De manera desconcertante, la historia de las transiciones exitosas de la democracia a fines del siglo XX socava su viabilidad hoy. El arresto y el enjuiciamiento eventual del ex líder de Chile Augusto Pinochet en 1998 (una década después de haber cedido el poder) creó un precedente que obliga a la comunidad internacional a tratar los abusos graves de los derechos humanos como sujetos de jurisdicción universal. Maduro y sus secuaces no solo han robado grandes sumas; Han encarcelado, torturado y asesinado a cientos de opositores. Con el arresto de Pinochet en mente, tienen muy buenas razones para dudar de la fiabilidad de cualquier amnistía que se les ofrezca. El arresto de un antiguo dictador de derecha reduce drásticamente las opciones para los supuestamente socialistas revolucionarios de Venezuela, subrayando, una vez más, cuán tangencial es la ideología para comprender la crisis.
Incluso si los secuaces de Maduro pudieran ser persuadidos para aceptar un resultado negociado, los problemas de Venezuela estarán muy lejos de terminar.
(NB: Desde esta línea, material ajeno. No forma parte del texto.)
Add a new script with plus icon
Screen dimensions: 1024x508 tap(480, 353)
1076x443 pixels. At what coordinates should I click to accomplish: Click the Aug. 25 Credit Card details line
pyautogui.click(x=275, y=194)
El fin del régimen de Maduro, cuando llegue, revelará una cáscara hueca de un estado. Los administradores públicos competentes huyeron hace años. La reconstrucción rápida de la infraestructura física crítica puede ser posible, pero la reconstrucción de la infraestructura institucional llevará mucho más tiempo. La caída del régimen será solo el comienzo necesario para una década tumultuosa del renacimiento de Venezuela.